* **Work order**
Rewrite the rows from the line with "What do you see at coordinates (1038, 384)" to the line with "What do you see at coordinates (346, 392)", switching "screenshot" to "screen capture" and leaving everything else unchanged. Return only those lines.

*** Supplied data ***

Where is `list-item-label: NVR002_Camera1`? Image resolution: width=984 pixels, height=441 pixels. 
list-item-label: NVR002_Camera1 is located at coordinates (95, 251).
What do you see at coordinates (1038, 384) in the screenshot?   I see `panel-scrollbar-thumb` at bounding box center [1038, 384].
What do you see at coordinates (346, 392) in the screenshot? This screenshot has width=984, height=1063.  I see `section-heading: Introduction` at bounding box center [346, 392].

***
*** Supplied data ***

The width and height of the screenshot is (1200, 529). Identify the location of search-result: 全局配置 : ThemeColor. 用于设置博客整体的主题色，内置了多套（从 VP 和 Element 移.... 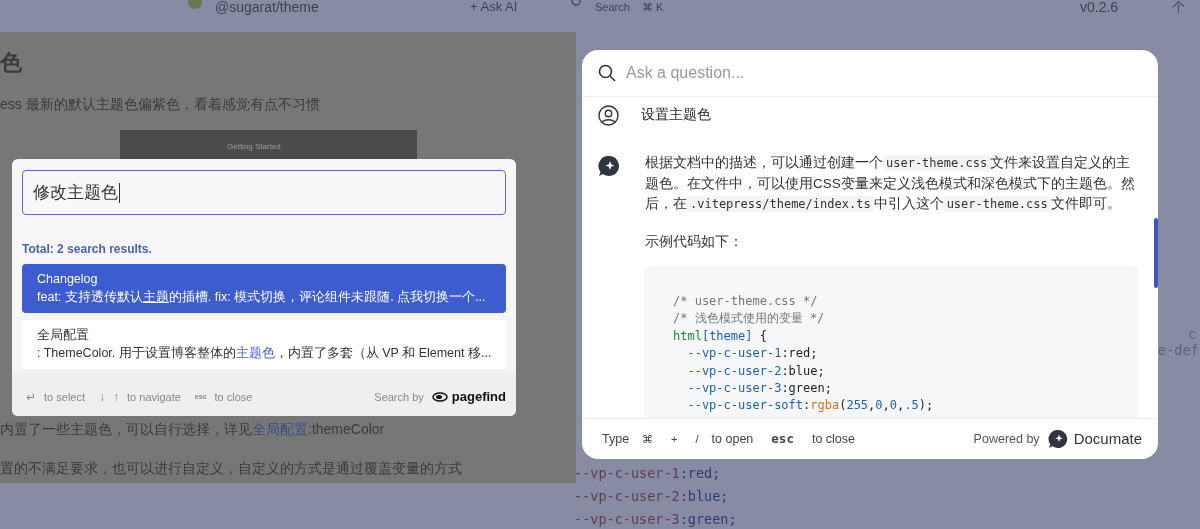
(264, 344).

***

* **Reply to the task**
What do you see at coordinates (1038, 384) in the screen capture?   I see `panel-scrollbar-thumb` at bounding box center [1038, 384].
What do you see at coordinates (346, 392) in the screen capture? This screen capture has width=984, height=1063.  I see `section-heading: Introduction` at bounding box center [346, 392].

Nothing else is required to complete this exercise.